Exercise prompt:
Reproduce exactly the lines of this material that begin at the line with "Select the sixth parts layout thumbnail" and end at the line with "Click the chevron on the Sub-tasks selector", both included. Omit the pictures and everything else.

Material for this exercise:
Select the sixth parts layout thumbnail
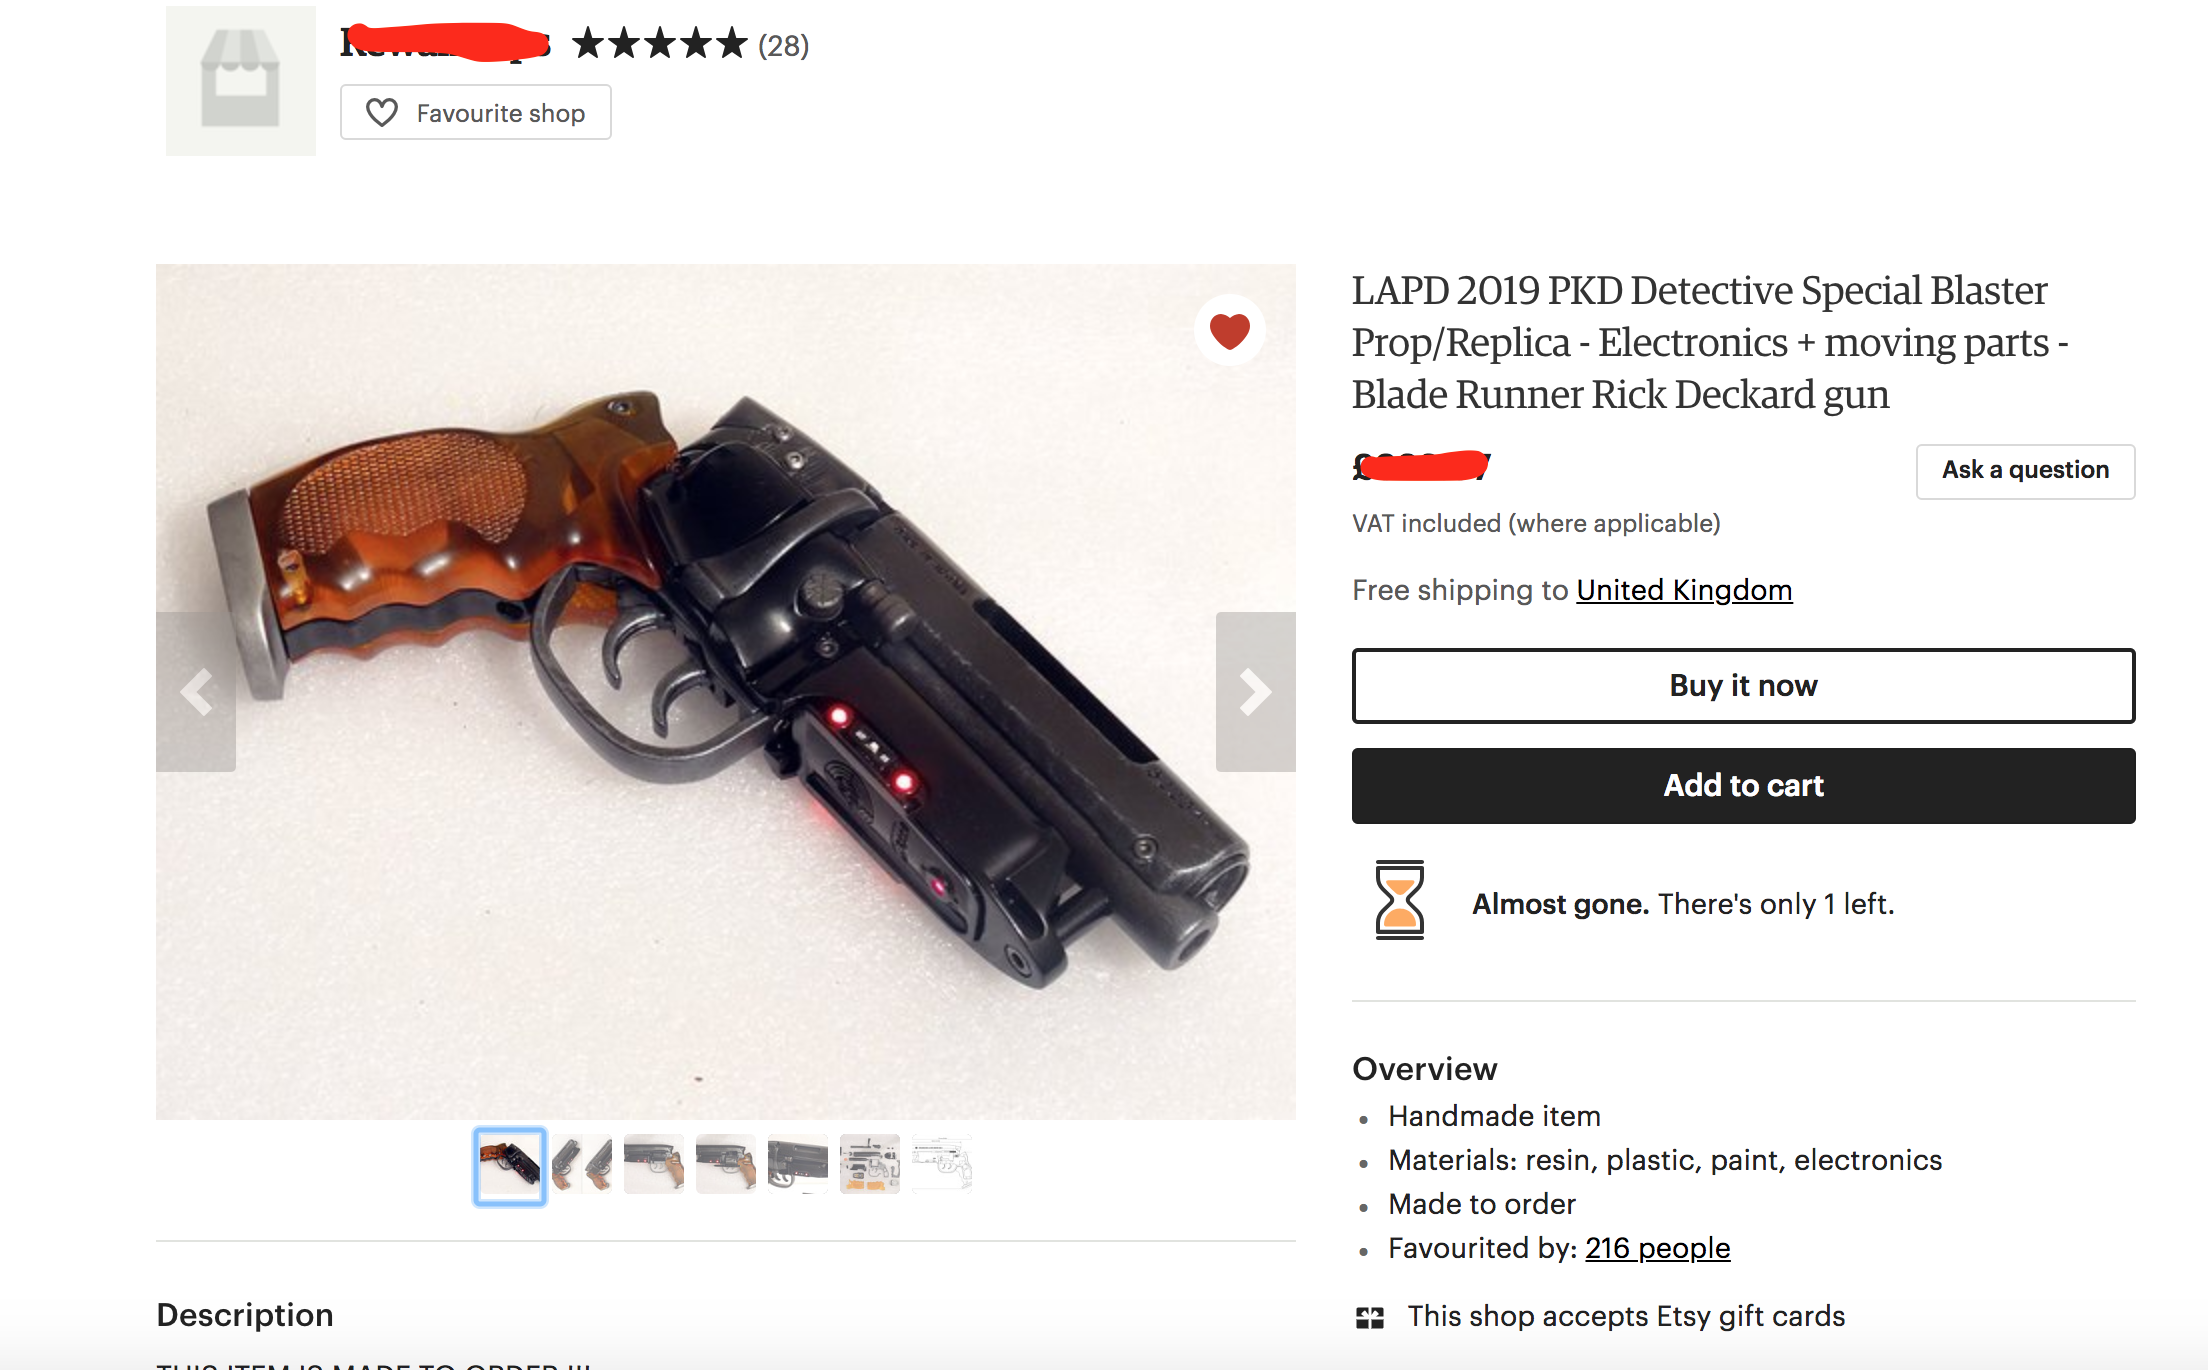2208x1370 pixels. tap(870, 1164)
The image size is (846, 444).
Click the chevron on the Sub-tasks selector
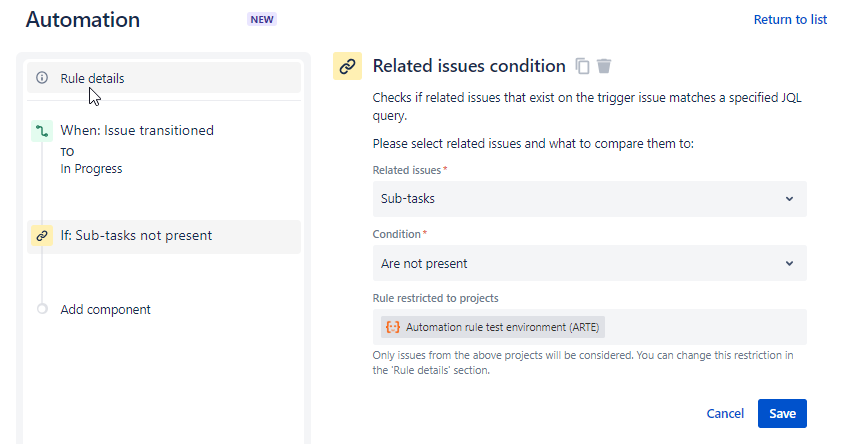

==

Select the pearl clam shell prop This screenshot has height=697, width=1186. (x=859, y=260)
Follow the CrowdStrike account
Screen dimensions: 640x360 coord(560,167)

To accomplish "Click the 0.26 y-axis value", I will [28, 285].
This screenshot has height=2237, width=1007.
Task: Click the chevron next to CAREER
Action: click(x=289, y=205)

Response area:
Select the sixth parts layout thumbnail
2208x1370 pixels. tap(870, 1164)
The image size is (846, 444).
Click the chevron on the Sub-tasks selector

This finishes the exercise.